Task objective: The entries should each be set down again precisely.

(Collected data)
· · ·

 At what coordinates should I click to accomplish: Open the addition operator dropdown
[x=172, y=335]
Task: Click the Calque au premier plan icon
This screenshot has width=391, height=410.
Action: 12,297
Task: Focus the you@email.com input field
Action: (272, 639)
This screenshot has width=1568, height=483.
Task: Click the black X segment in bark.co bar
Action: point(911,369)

· · ·

Task answer:
 At what coordinates should I click to accomplish: Open the addition operator dropdown
[x=172, y=335]
Task: Click the Calque au premier plan icon
This screenshot has width=391, height=410.
Action: 12,297
Task: Focus the you@email.com input field
Action: (272, 639)
This screenshot has width=1568, height=483.
Task: Click the black X segment in bark.co bar
Action: point(911,369)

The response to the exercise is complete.